Kane was the final defendant to claim trial for the double murder. During the proceedings, Kane took the stand and testified in his defence that he believed the house to be empty before entering it, and saw the shotgun but never knew that it was loaded. Kane also stated that he followed both Garner and Morton under the belief that it was just a burglary attempt, without knowing that death would occur, and he denied cutting the phone cord during the killings despite the fact that both Morton and Garner claimed he had done so. The prosecution, however, sought to prove that Kane's actions constituted as murder, since he knowingly participated in an act of felony and if that act led to the death of the victim(s), Kane would still be considered guilty of first-degree murder.

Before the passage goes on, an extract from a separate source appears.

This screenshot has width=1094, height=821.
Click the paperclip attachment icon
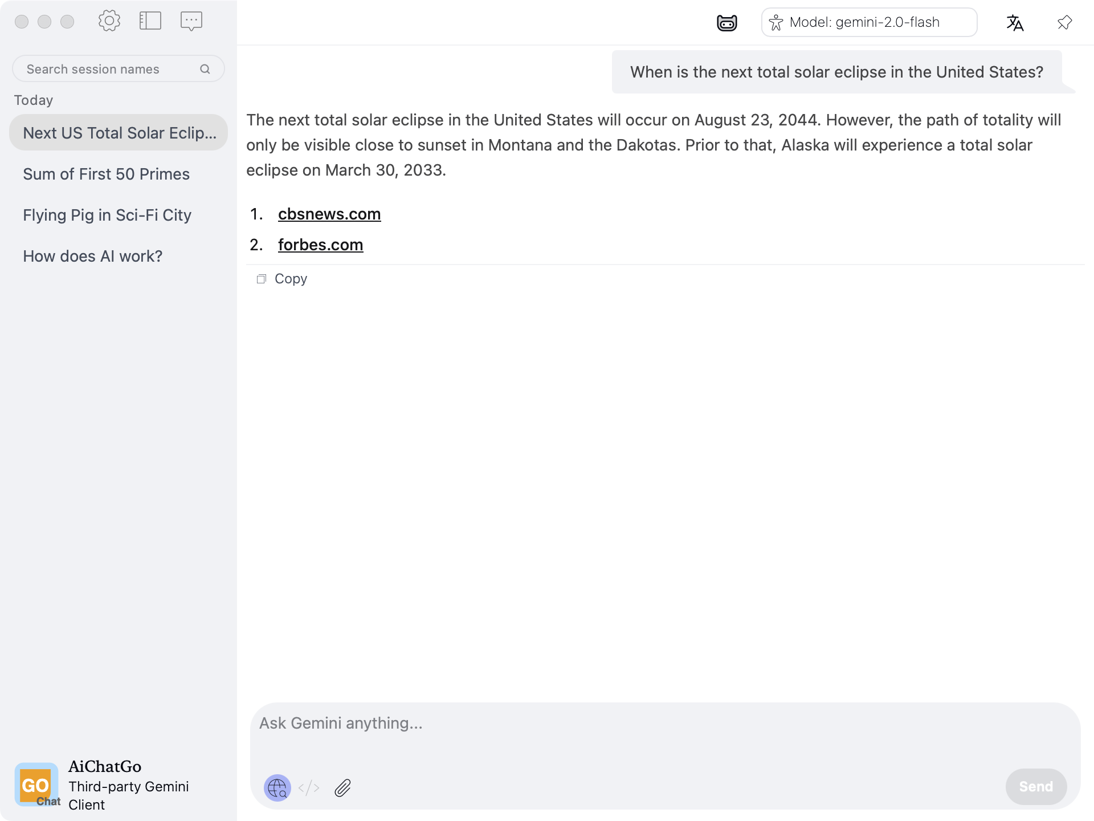(342, 788)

On April 15, 1994, Kane was found guilty of two counts of first-degree murder, thus becoming the last of the four to be convicted of any involvement in the murders. However, unlike Morton and Garner, Kane did not face the death penalty since his age of 14 at the time of the offences made him ineligible for capital punishment.

On May 27, 1994, Kane was sentenced to two concurrent life terms for both the murders of Bowers and Weisser, and as such, he would be eligible for parole after a minimum of 25 years. The defence earlier submitted that Kane should not be given consecutive life sentences on the account that he did not harm anyone during the murders and had only intended to commit burglary, and that he also wanted to escape the house before the killings.

==Appeals of Morton==
On March 6, 1997, Alvin Morton's two death sentences for the double murder were both overturned by the Florida Supreme Court upon his appeal.

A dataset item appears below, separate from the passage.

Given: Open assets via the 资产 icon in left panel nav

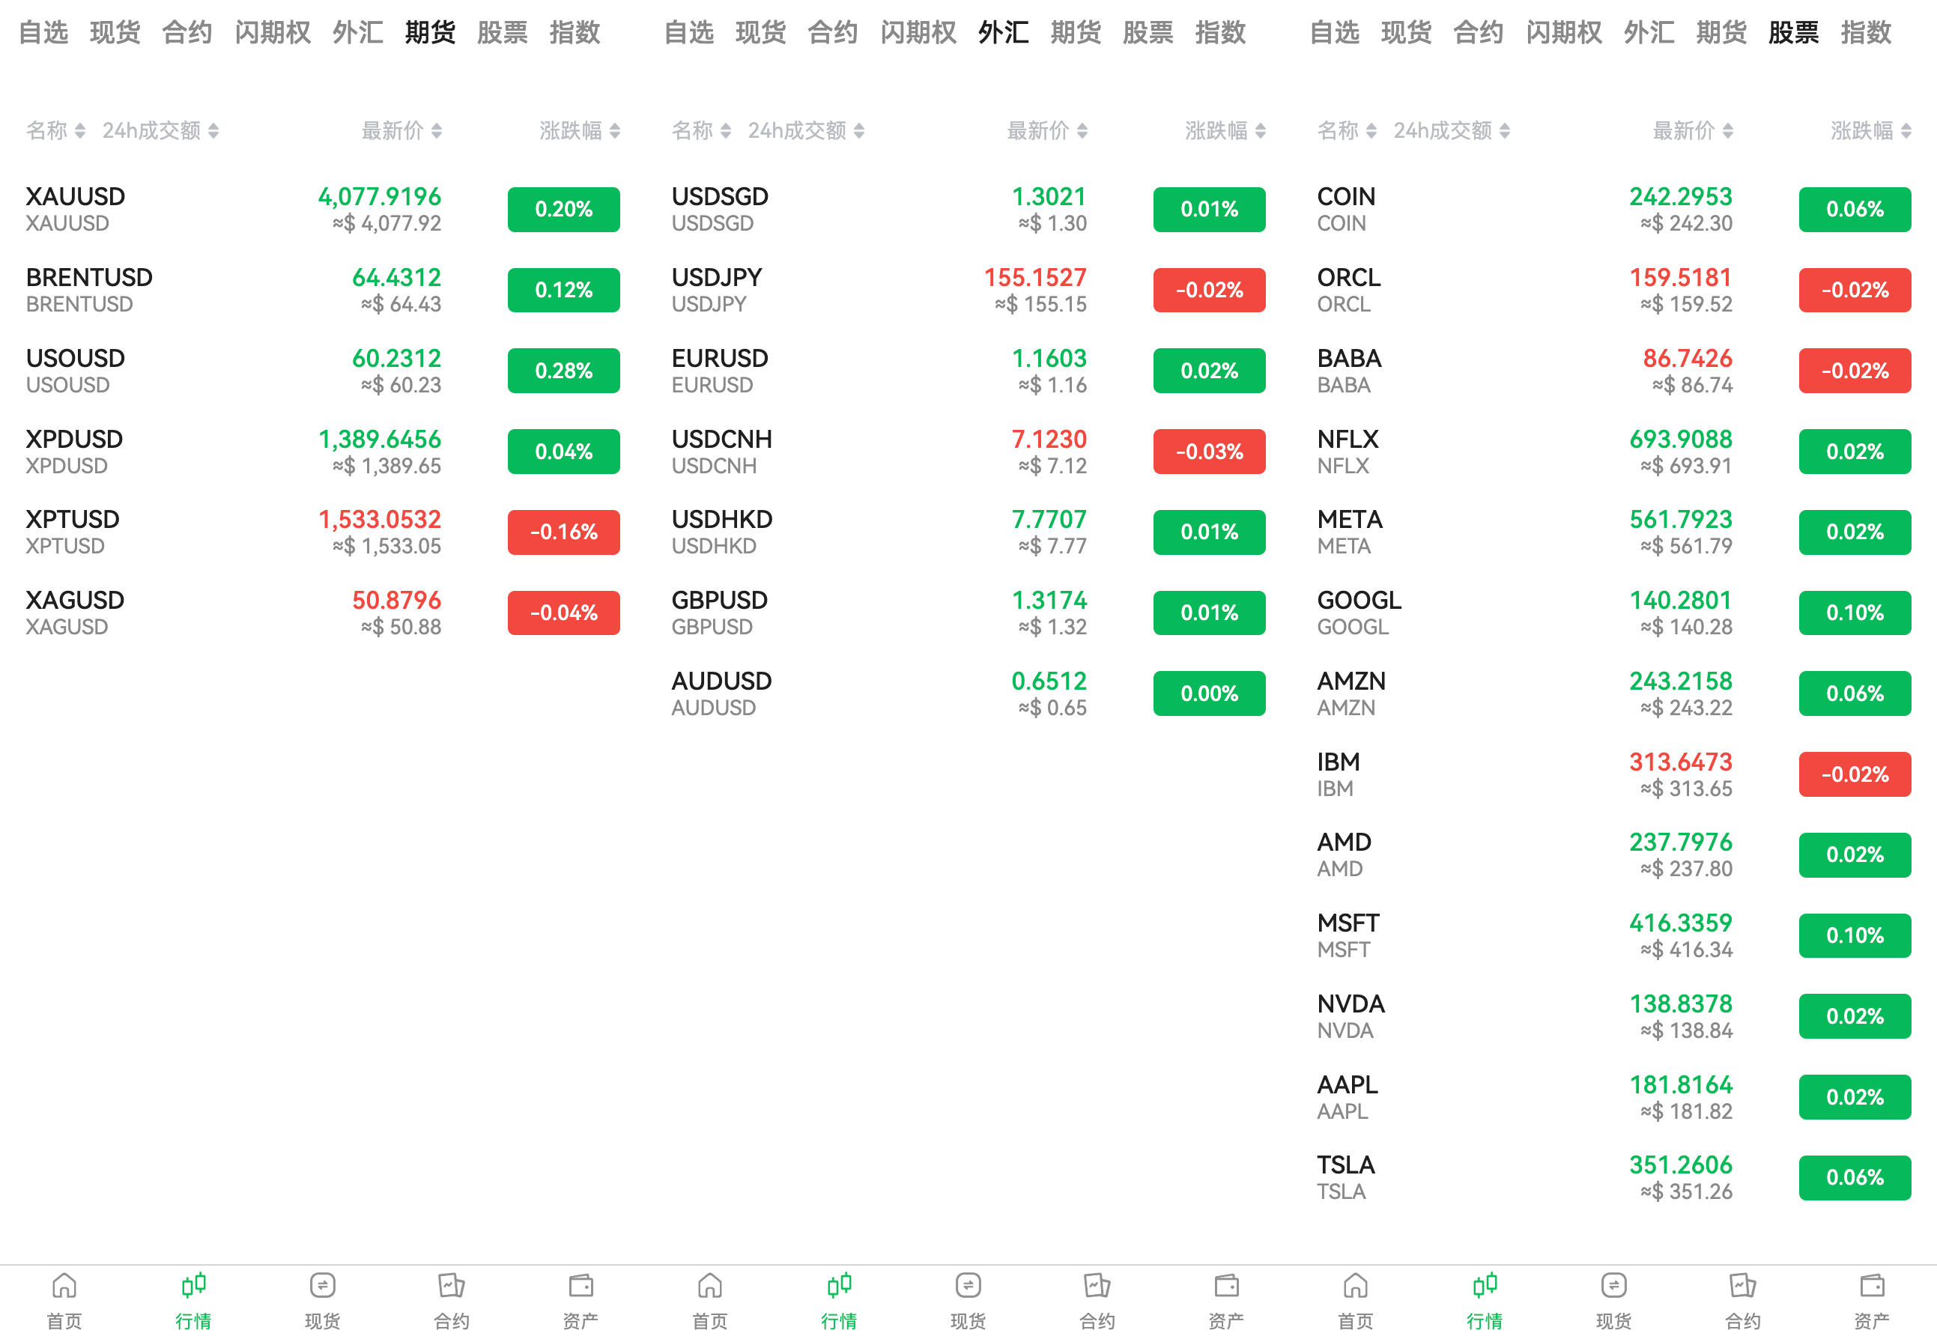Looking at the screenshot, I should point(581,1296).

On March 1, 1999, Morton was re-sentenced to death by a second jury based on a 11-1 vote.

On June 28, 2001, Morton's appeal against his second death sentence was denied by the Florida Supreme Court.

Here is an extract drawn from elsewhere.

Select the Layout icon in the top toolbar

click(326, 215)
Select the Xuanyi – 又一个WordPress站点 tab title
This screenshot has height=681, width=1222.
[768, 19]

On August 28, 2008, the Florida Supreme Court rejected Morton's post-conviction appeal and upheld his death sentences.

On February 2, 2018, Morton's appeal for re-sentencing was denied by the Florida Supreme Court. At that point, the state of Florida had passed new laws to allow the imposition of death sentences via only unanimous jury decisions (before the law was overruled in 2023). The court rejected the appeal because Morton's death sentence was finalized in 2001 and therefore, he was ineligible for re-sentencing under the revised law.

As of May 2019, Morton was one of six inmates from Pasco County awaiting execution on Florida's death row.

As of 2026, Morton remains incarcerated on death row at the Union Correctional Institution.

==Kane's incarceration and release==
After his sentencing, Timothy Kane started to serve his life sentence in the Sumter Correctional Institution. During the first few years into his incarceration, Kane worked for a prison chaplain, and even spent 12 years stamping logos on state letterhead. Kane also began his studies in prison and obtained his GED, and during his imprisonment, his mother died and he was granted leave to attend the funeral while shackled and handcuffed. By 2010, Kane was noted to have displayed good behaviour behind bars and did not have a disciplinary report. It was also reported that Kane was originally a academically-inclined student who later gone astray due to his parents' divorce and it led to him joining the other perpetrators of the case into committing the robbery-murders.

In September 2016, Kane was reviewed for parole and after assessing his case, the Florida Commission on Offender Review agreed to release Kane on February 23, 2017. It was additionally arranged that after his tentative release from prison, Kane would spend 18 months in transitional programs until 2018.

About 25 years after the murders of Weisser and Bowers, Kane was released from prison on February 23, 2017.